__Written task__. State how many lines of the material below contain the string "link", giving only the number.

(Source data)
========================================================================
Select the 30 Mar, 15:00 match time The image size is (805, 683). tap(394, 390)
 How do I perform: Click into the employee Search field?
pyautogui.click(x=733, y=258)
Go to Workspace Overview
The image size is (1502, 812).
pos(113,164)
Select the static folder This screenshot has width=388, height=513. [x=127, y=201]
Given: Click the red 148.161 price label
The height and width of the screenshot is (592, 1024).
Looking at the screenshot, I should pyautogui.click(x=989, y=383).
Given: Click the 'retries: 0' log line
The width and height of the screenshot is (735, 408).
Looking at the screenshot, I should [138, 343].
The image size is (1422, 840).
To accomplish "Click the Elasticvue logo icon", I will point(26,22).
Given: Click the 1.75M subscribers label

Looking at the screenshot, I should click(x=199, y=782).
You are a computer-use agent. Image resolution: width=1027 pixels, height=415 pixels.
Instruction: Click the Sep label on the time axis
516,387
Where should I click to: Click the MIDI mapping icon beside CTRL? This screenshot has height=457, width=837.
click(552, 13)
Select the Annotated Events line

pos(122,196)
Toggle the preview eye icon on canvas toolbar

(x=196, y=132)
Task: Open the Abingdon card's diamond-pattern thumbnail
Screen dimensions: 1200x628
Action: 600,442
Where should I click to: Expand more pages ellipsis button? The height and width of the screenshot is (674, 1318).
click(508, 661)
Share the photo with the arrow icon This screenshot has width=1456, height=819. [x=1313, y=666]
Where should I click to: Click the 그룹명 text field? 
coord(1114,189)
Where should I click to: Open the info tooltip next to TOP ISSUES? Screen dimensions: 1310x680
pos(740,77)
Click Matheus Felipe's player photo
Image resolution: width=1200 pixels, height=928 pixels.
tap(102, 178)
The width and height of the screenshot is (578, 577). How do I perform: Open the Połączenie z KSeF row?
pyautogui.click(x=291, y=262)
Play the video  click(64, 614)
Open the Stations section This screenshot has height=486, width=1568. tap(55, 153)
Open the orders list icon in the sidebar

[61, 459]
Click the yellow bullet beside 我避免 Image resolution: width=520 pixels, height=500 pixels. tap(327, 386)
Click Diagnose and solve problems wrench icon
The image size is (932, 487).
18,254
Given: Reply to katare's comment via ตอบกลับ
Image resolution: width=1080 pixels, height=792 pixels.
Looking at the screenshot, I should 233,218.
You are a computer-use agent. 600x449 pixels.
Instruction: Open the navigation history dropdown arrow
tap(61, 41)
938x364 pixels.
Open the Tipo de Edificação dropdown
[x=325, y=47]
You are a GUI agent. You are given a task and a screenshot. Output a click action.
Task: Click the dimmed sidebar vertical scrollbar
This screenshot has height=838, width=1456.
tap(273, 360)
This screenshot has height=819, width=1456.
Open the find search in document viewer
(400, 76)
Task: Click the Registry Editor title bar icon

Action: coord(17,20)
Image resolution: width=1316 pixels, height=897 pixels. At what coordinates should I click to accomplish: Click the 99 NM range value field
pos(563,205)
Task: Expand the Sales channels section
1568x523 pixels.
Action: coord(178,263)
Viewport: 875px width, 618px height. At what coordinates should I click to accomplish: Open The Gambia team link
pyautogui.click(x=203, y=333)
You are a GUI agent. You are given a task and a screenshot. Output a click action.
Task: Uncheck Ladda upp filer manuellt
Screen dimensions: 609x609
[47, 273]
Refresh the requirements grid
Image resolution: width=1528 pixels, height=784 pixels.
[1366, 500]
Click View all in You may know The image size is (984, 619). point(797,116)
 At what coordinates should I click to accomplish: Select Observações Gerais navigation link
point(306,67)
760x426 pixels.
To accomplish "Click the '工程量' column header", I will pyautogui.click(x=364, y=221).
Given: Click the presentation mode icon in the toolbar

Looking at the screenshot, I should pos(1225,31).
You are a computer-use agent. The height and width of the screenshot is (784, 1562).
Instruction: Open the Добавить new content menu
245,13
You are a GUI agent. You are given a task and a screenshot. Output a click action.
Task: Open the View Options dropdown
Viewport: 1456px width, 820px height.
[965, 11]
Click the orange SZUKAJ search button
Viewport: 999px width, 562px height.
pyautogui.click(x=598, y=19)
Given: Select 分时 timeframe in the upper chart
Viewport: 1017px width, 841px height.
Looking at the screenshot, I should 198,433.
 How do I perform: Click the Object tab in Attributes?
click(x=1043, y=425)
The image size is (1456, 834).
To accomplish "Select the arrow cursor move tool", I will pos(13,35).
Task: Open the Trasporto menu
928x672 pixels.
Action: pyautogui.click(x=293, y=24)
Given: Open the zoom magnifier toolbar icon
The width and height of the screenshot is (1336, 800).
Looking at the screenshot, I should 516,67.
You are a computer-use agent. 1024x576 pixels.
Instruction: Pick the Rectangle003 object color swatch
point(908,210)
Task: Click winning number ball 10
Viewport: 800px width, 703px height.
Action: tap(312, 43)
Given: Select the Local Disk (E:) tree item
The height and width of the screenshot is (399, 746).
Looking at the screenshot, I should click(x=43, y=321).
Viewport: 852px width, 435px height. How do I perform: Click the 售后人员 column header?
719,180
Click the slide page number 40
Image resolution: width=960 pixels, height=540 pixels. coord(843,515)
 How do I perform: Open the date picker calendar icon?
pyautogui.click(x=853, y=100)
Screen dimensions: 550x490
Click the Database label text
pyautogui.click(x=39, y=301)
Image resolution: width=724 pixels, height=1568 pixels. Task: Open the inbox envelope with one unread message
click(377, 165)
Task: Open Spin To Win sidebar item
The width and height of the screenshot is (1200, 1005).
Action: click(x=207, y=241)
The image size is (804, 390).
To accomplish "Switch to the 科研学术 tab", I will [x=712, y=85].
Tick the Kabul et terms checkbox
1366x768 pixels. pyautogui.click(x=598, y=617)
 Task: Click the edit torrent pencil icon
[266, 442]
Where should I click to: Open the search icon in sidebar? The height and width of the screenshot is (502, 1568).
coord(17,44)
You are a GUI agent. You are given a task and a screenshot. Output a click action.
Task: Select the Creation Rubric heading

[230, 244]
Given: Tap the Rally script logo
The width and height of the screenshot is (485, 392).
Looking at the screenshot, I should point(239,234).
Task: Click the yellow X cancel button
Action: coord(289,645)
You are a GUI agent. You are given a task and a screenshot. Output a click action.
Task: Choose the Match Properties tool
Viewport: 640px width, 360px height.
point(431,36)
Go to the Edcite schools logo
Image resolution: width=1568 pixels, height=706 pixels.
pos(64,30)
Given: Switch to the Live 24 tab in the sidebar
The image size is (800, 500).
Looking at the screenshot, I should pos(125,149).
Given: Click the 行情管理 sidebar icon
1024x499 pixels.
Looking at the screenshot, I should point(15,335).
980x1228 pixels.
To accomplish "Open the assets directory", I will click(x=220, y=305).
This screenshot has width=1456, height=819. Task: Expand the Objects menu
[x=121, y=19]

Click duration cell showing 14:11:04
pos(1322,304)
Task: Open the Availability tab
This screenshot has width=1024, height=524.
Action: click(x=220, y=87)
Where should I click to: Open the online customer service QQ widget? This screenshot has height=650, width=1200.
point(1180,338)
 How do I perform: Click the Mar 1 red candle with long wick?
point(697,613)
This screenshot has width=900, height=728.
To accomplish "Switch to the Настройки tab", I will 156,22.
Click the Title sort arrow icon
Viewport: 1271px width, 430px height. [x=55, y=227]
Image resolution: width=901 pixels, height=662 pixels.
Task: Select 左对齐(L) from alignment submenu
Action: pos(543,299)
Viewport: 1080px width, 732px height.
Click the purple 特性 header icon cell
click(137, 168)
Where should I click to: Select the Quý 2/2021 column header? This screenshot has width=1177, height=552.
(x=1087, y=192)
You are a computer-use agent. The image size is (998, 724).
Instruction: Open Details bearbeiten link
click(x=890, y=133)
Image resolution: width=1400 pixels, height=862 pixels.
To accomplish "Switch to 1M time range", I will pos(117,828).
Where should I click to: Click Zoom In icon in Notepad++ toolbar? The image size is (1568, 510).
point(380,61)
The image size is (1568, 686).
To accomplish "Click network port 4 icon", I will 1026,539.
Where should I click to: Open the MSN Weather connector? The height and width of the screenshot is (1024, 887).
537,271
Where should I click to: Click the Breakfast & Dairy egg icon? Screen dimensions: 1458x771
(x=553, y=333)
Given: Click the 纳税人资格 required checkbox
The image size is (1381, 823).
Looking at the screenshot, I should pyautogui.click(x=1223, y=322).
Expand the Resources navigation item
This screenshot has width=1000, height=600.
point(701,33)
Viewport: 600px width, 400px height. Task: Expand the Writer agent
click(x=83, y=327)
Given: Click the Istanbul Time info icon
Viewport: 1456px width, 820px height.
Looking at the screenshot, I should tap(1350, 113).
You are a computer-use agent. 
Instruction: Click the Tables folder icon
========================================================================
__Exercise solution__. 3